Requirement A -> According to the source text below, what value does the path attribute of the MYSAPSSO2 cookie always have?

═══ Source text

Outine how the browser decides with which requests to send the MYSAPSSO2 cookie and some important aspects of browser cookie handling behaviour

Overview

As described in The MYSAPSSO2 cookie - Introduction and creation details when a user logs on to a Logon Ticket issuing system, the system creates a Logon Ticket for the user and sends it to the browser in the MYSAPSSO2 cookie. This MYSAPSSO2 cookie has a domain attribute value that the browser uses to decide with which requests to send the MYSAPSSO2 cookie and this ultimately decides to which systems SSO can take place. This document describes some important accepts of how the browser handles the MYSAPSSO2 cookie

MYSAPSSO2 cookie handling by browsers

For the sake of simplicity, coverage of the nuances of how browsers interpret the domain attribute value in the set-cookie command is omitted here, and for the purposes of this document it is sufficient to assume that when the set-cookie command contains a domain attribute, the browser treats this as the cookie’s effective domain and will send the cookie with all requests that are a domain match. Here we can take this to mean that the browser will send the cookie with all requests to servers in the same domain or a sub-domain of the domain specified as the cookie’s domain attribute value. For a more information refer to RFC 2965

Domain matching

As stated in The MYSAPSSO2 cookie - Introduction and creation details, the browser uses the value of the cookie’s domain attribute to determine with which requests it should send cookie and therefore which systems should receive the logon ticket. Only if the browser considers the cookie’s domain to be a ‘domain match’ to the domain in the request URL will it send the cookie with the request. An important aspect of cookie handling to consider is that a browser will not send a cookie with requests to domains that are parent domains of the domain specified as the value of the cookies domain attribute. For example a cookie with domain attribute value .support.mycompany.com would not be sent with a request to server myserver.mycompany.com but it would be sent with a request to myserver.support.mycompany.com and to a server in a sub-domain such as myserver.servers.support.mycompany.com. In essence, the cookie's entire domain attribute value must be contained in the request URL in order for the browser to send the cookie with the request.

Path attribute

Since the path attribute of the MYSAPSSO2 cookie always has value ‘/’ it is sent with requests for all resources on a particular server, once the domain in the URL is considered to be a domain match for the cookie. As a result one does not have to consider the path attribute when planning a SSO scenario using logon tickets, and can focus on the FQDN of the machines in the scenario and the domain attribute of the MYSAPSSO2 cookie, since these determine where the browser will send the cookie and ultimately if SSO using SAP Logon Tickets over http can take place.

Multiple MYSAPSSO2 cookies

Another important consideration is that it is possible for a browser to have multiple MYSAPSSO2 cookies in its memory, each with different domain attribute values, since according to the standards multiple cookies with the same name but different "domain" and/or "path" attribute values can co-exist.Furthermore it can occur than more than one of these MYSAPSSO2 cookies could be considered by the browser to be a domain match for a particular request and as a result more than one MYSAPSSO2 cookie can be sent with the request. This can happen in a multi-system scenario where the end user authenticates on multiple systems with logon ID and password receiving a logon ticket from each system.

══════
═══ Data

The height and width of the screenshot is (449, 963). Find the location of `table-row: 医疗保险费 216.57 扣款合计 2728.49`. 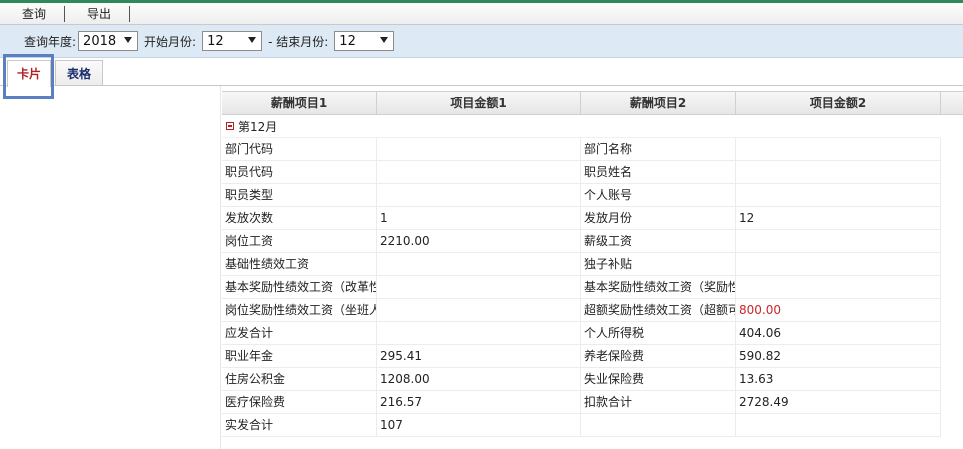

table-row: 医疗保险费 216.57 扣款合计 2728.49 is located at coordinates (582, 402).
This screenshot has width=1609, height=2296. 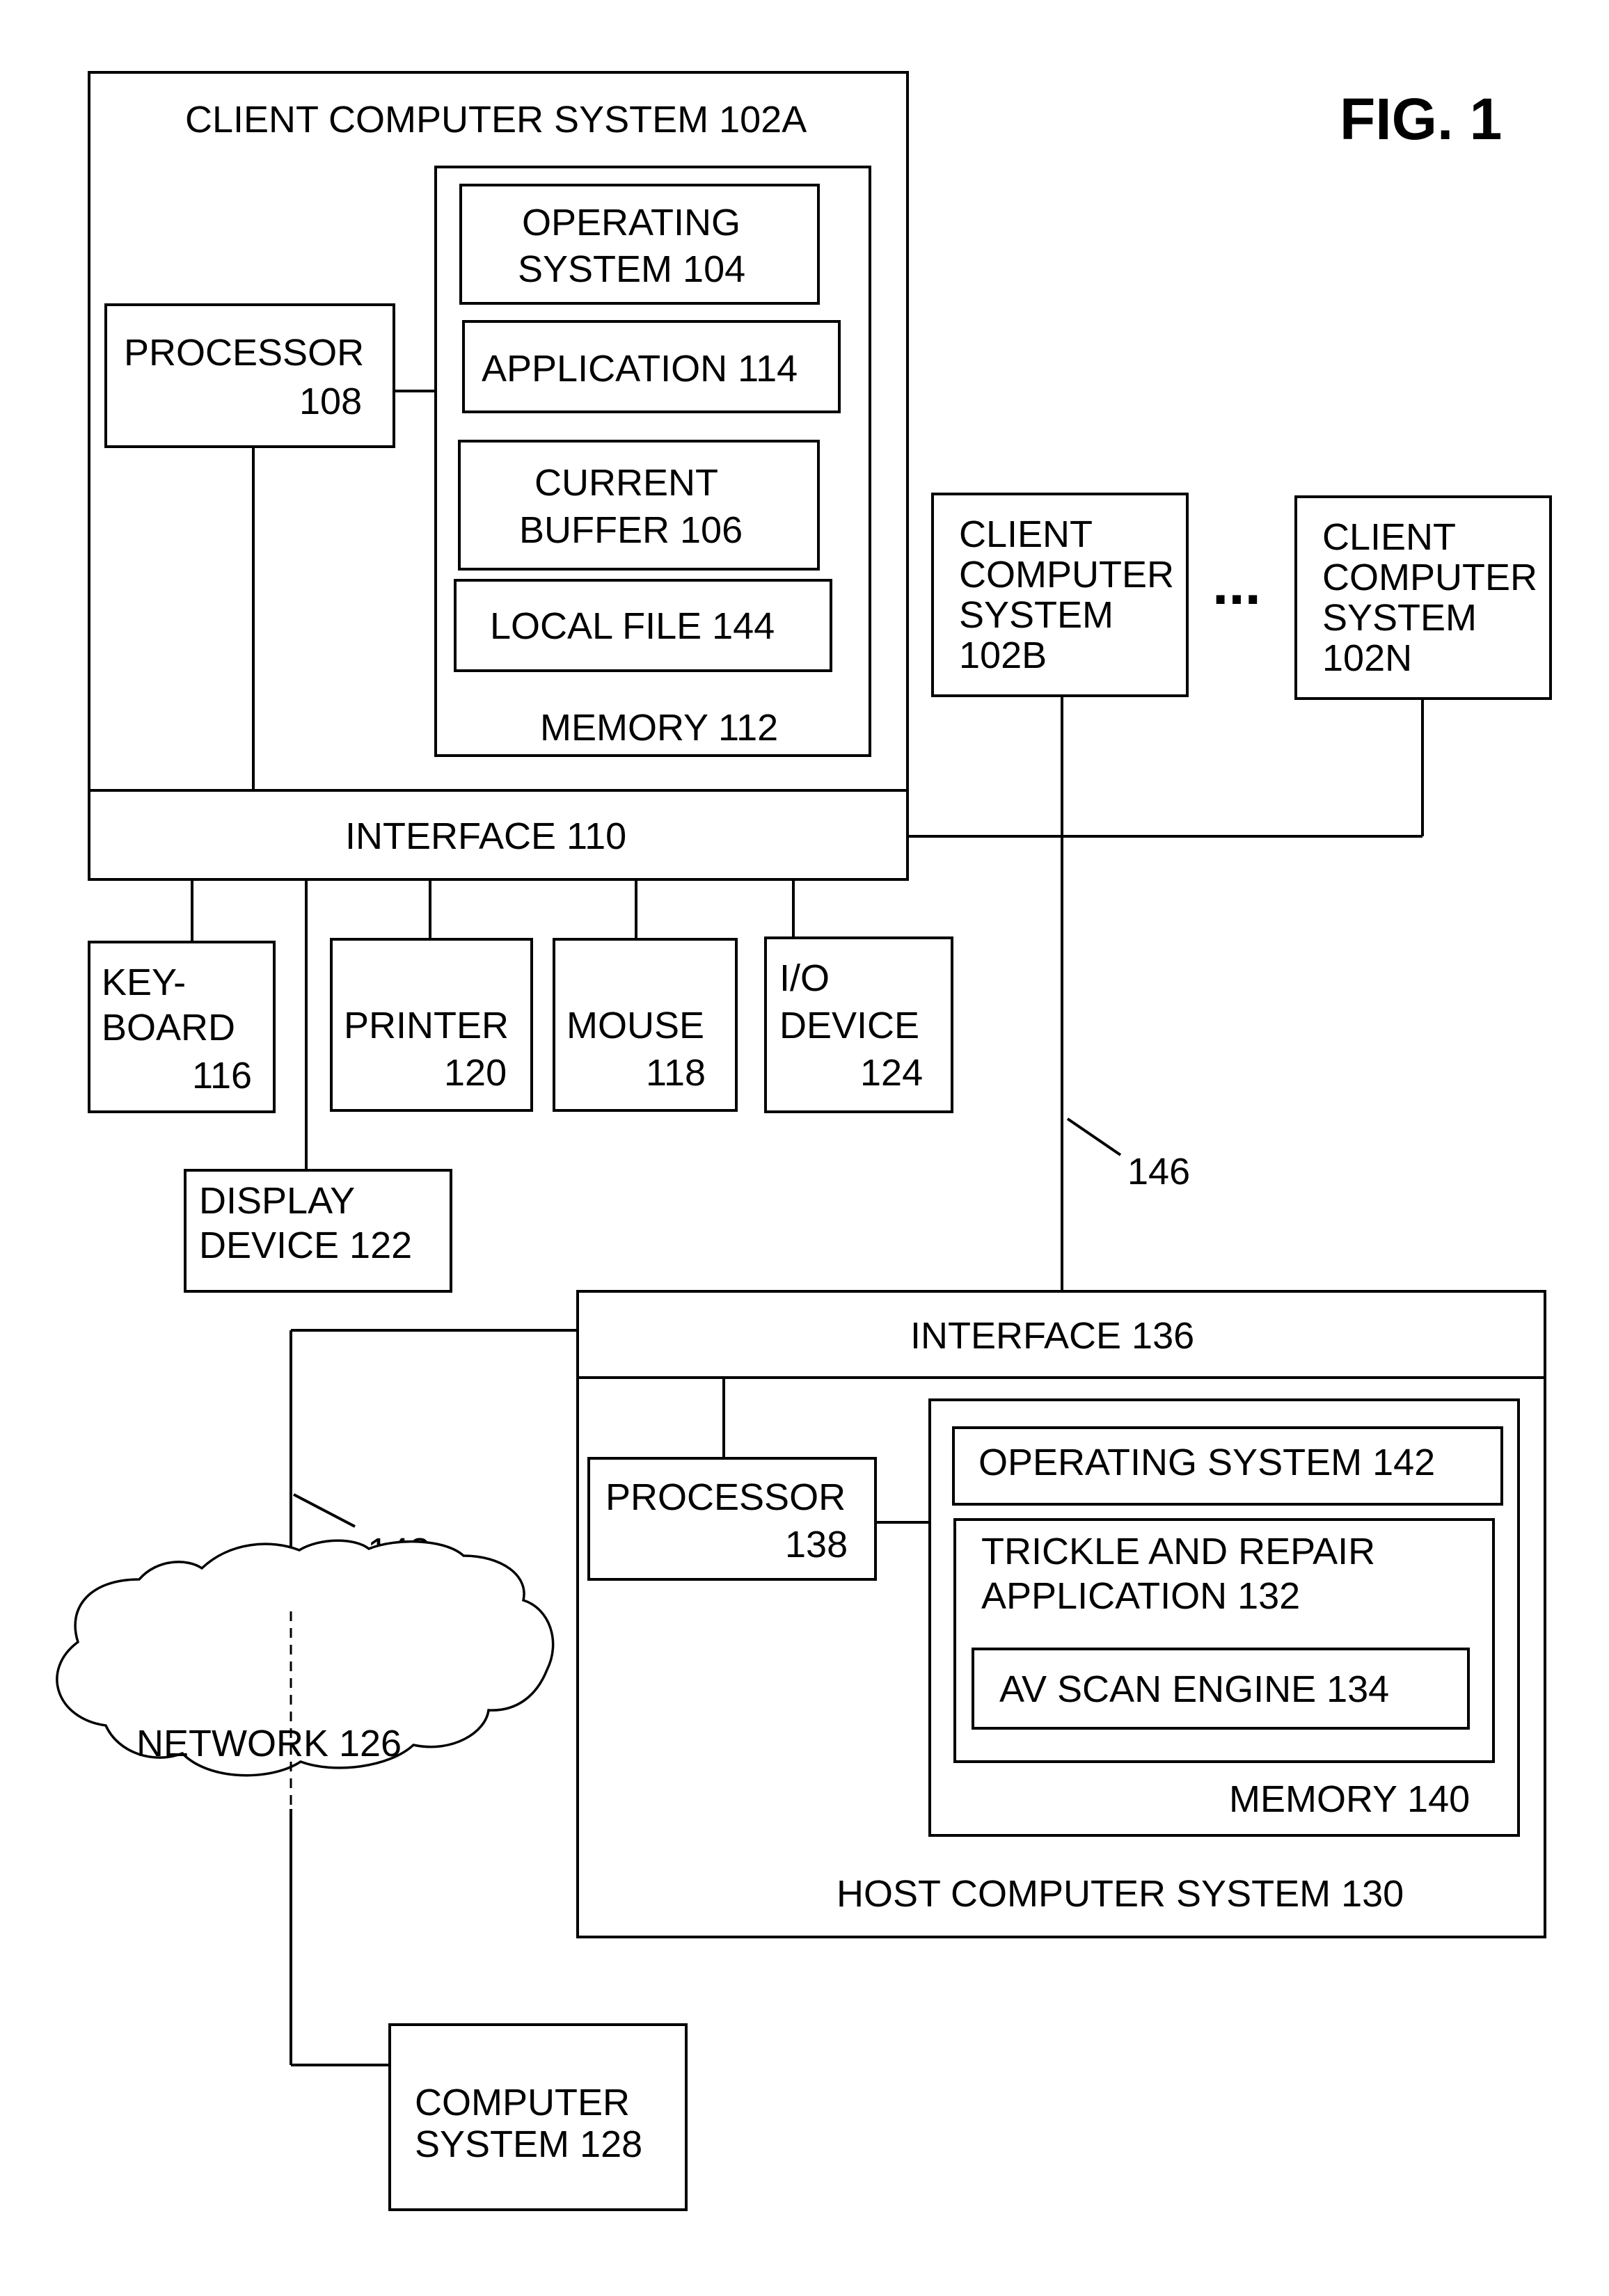 I want to click on client-102n-line2: COMPUTER, so click(x=1430, y=578).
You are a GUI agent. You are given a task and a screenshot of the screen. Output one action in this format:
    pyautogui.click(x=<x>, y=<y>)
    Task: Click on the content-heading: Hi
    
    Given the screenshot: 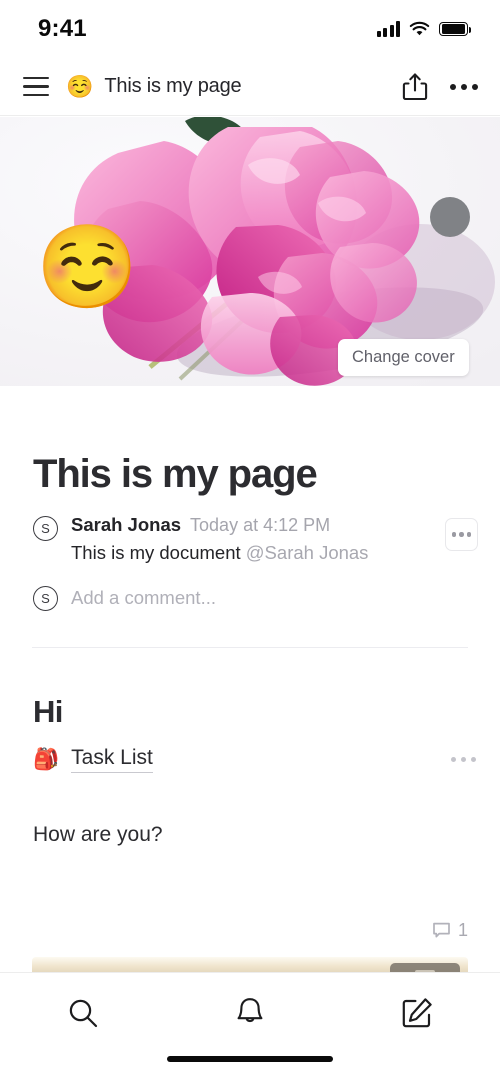 What is the action you would take?
    pyautogui.click(x=266, y=712)
    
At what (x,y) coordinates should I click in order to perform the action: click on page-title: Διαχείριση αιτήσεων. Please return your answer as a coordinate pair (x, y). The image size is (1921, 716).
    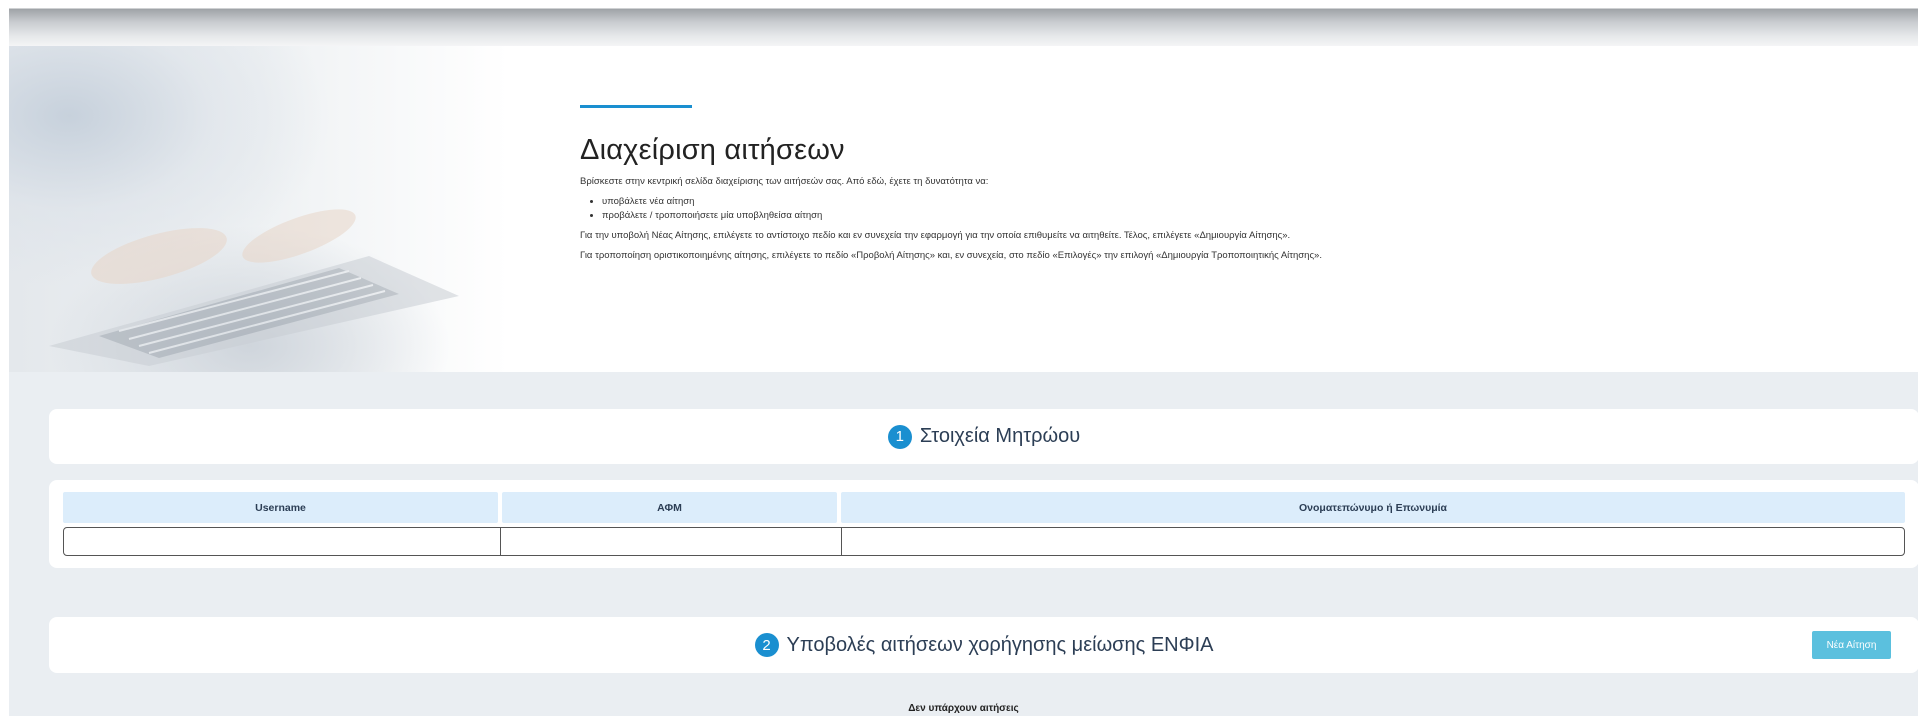
    Looking at the image, I should click on (712, 150).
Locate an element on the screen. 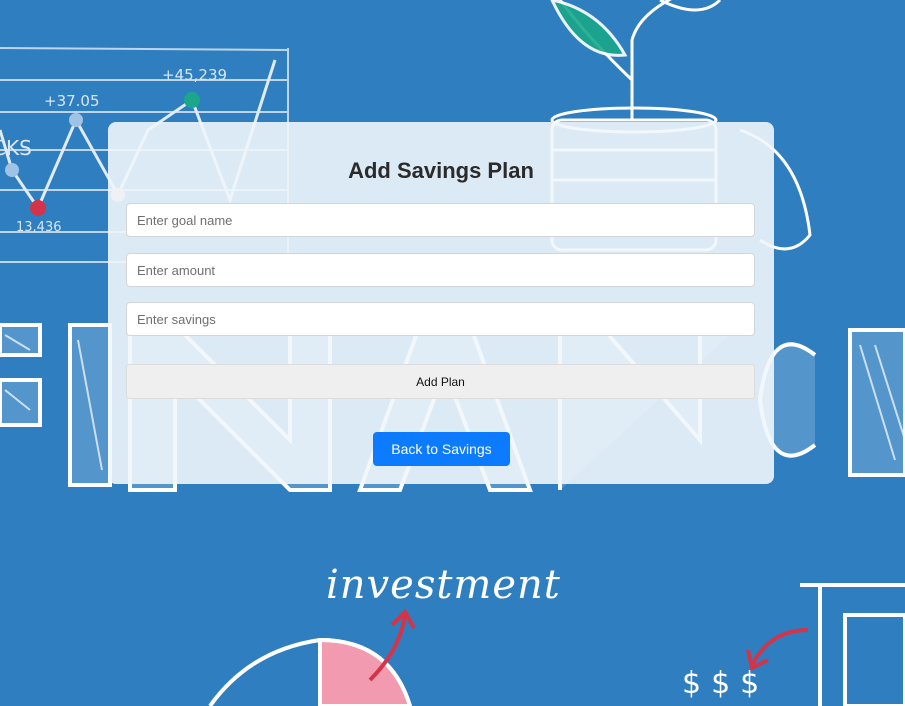 The width and height of the screenshot is (905, 706). add-plan-button: Add Plan is located at coordinates (440, 382).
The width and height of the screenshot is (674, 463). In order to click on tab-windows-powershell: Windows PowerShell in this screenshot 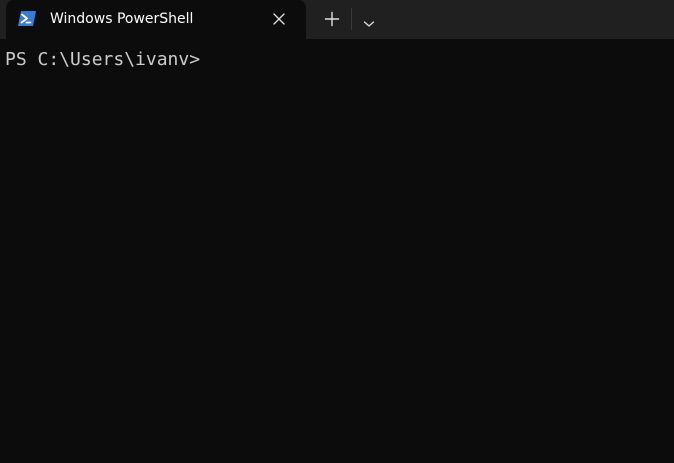, I will do `click(156, 20)`.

══════

Requirement B -> How many lines of the rows above contain the string "image"? Case counts, and reply with the number only.

Your response A -> It always has the value '/'.

Your response B -> 2